[Stored records]
--- START ---

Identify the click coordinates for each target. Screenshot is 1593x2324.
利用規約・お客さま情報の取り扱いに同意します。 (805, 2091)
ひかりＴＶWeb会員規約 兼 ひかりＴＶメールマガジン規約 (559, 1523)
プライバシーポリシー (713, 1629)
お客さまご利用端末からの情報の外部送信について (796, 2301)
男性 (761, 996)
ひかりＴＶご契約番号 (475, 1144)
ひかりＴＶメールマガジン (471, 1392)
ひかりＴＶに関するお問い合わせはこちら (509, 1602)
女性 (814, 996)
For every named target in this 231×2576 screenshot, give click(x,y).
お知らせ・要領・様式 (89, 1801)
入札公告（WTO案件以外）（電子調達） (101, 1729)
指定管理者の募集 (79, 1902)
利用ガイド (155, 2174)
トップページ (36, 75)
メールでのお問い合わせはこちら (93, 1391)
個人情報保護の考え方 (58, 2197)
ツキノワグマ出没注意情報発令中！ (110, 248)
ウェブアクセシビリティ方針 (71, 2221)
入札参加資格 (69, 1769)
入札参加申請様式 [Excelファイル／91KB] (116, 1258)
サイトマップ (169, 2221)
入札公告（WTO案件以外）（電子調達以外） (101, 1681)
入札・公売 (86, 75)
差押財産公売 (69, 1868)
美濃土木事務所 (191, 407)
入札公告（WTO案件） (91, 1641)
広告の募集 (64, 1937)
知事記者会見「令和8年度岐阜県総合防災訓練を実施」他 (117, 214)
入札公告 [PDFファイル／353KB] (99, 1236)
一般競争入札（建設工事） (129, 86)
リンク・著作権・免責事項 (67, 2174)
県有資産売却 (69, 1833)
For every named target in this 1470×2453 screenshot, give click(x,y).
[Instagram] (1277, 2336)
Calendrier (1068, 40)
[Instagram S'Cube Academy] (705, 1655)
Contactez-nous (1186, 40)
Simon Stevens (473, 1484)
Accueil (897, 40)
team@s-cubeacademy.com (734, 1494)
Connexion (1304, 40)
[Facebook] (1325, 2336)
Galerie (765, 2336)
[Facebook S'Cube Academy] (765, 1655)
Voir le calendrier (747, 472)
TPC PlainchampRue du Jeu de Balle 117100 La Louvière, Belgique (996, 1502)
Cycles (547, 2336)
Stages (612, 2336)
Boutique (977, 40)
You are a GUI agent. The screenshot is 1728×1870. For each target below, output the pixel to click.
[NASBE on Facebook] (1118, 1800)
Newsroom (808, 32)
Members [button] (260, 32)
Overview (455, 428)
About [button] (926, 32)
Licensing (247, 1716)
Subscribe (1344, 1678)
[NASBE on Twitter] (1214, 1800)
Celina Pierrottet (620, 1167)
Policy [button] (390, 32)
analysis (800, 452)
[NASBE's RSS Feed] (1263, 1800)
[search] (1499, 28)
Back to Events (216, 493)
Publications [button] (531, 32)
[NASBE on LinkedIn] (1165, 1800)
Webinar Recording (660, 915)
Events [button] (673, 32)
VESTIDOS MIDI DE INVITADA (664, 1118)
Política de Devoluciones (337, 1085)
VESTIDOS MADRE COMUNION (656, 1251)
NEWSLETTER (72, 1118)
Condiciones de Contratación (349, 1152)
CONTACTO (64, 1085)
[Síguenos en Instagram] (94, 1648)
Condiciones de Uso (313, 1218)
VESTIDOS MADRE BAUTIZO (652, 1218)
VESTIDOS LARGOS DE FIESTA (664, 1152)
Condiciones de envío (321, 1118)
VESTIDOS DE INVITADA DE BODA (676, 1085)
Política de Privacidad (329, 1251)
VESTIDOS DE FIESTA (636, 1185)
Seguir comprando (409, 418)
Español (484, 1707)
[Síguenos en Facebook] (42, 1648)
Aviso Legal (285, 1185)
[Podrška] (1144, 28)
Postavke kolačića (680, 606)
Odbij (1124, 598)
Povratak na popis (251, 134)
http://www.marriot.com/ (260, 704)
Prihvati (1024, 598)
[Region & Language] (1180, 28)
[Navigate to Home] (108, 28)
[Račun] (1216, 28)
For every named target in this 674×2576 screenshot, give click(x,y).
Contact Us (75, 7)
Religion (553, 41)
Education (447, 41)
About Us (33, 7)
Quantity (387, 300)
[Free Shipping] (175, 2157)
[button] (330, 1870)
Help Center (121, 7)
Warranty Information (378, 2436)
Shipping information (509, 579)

--- END ---

* WORK REQUEST
Return exactly what appears in the records from the line with "[Síguenos en Instagram] (94, 1648)" through the final line, and nothing else.

* FINAL ANSWER
[Síguenos en Instagram] (94, 1648)
Condiciones de Uso (313, 1218)
VESTIDOS MADRE BAUTIZO (652, 1218)
VESTIDOS LARGOS DE FIESTA (664, 1152)
Condiciones de envío (321, 1118)
VESTIDOS DE INVITADA DE BODA (676, 1085)
Política de Privacidad (329, 1251)
VESTIDOS DE FIESTA (636, 1185)
Seguir comprando (409, 418)
Español (484, 1707)
[Síguenos en Facebook] (42, 1648)
Aviso Legal (285, 1185)
[Podrška] (1144, 28)
Postavke kolačića (680, 606)
Odbij (1124, 598)
Povratak na popis (251, 134)
http://www.marriot.com/ (260, 704)
Prihvati (1024, 598)
[Region & Language] (1180, 28)
[Navigate to Home] (108, 28)
[Račun] (1216, 28)
For every named target in this 674×2576 screenshot, give click(x,y).
Contact Us (75, 7)
Religion (553, 41)
Education (447, 41)
About Us (33, 7)
Quantity (387, 300)
[Free Shipping] (175, 2157)
[button] (330, 1870)
Help Center (121, 7)
Warranty Information (378, 2436)
Shipping information (509, 579)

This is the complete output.